Backyard Feast: The Sinful Foodie
Thu, 09/06/2012
By Joshua McNichols, author of the Urban Farm Handbook
We have our priests, too, we foodies. The Greg Atkinsons, the Tamara Murphys. They inspire our pallets with their sermons on a plate. They give the local food movement a moral backbone. We make pilgrimages to their restaurants.
But am I going to invite a priest over to my house? No. Because deep in my heart, I am a sinner. I proudly tell my friends I see no need for salvation. But secretly I fear what Greg would think if he could look in my refrigerator.
He'd see overly-sweetened yogurts, which I use to bulk up my kid's lunches in a pinch. He'd see sweetened peanut butter, because my son rejects all other kinds. And in the freezer, my son's favorite meal. It steams faintly in autumn light like a smoking gun: a frozen pizza. You'd think I'd given up on him already, this finicky seven-year-old teenager of mine.
But not quite yet. A sudden inspiration hits me at a late dinner, which we've had to push until just before the kids' bedtimes due to soccer practice. I offer a twisted display of manliness that awakens his curiosity.

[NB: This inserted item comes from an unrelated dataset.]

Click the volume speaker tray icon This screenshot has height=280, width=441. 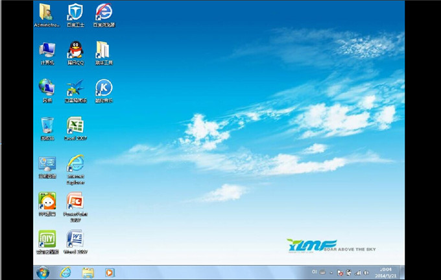366,272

“How much arugula do you think I can pack into one piece of pizza?” I challenge him. My eyes are wild with enthusiasm. I wrap a tight bundle of arugula, almost 2 inches thick, in a broad slice of pizza. It looks like a spliff God and The Devil could share together. This is my gift to him: moral complexity, unexplained.
And then on weekends, we go to church. That is, we grind heirloom grains sourced from a farmer I admire. We ferment pancake batter overnight. We slather the fresh pancakes with cherry jam from neighbor Kate's bug-infested but still-delicious cherries. For lunch, a salad of backyard tomatoes and cucumbers. Drinking water infused with herbs. Snacks harvested from apple and plum trees. The kids wander the yard all day, eating out of hand, making and freezing homemade slushees from what they find.
If local food is a religion, I'm a convert, for sure. But I can't give my kids moral clarity. Sometimes, I'm nothing but a lowly sinner. Still, when I'm given time, when I'm sharing with them what's really important to me, I'm damned holy.
Holy Pancakes.
3 T plain (not vanilla) yogurt
2 ¾ cups water (let chlorine evaporate out first if you expect to go for sourdough)
1 pound spelt flour (fresh ground or in bulk from many indie grocery stores)
2 to 4 eggs
3 T oil
1 t vanilla
1 t salt
1 ½ t baking soda
1 ½ t baking powder
1 t cinnamon
Night before, slowly drizzle the water into yogurt, mixing rapidly while pouring. Mix this concoction into flour and let it ferment overnight covered on the counter. If you forget it, over 3 days it will gradually convert to sourdough pancakes.
In the morning, turn oven on “warm-hold” and put in a plate. Stir in brown water atop flour. Observe fantastic gluten development! Beat eggs separately, then stir into batter with oil and vanilla. Thoroughly premix other dry ingredients, then mix them into the batter. Make pancakes! Pile them in the warm oven as you fry them. Serve the steaming pile with butter, syrup and jam. Serves 2 adults + 2 teenagers.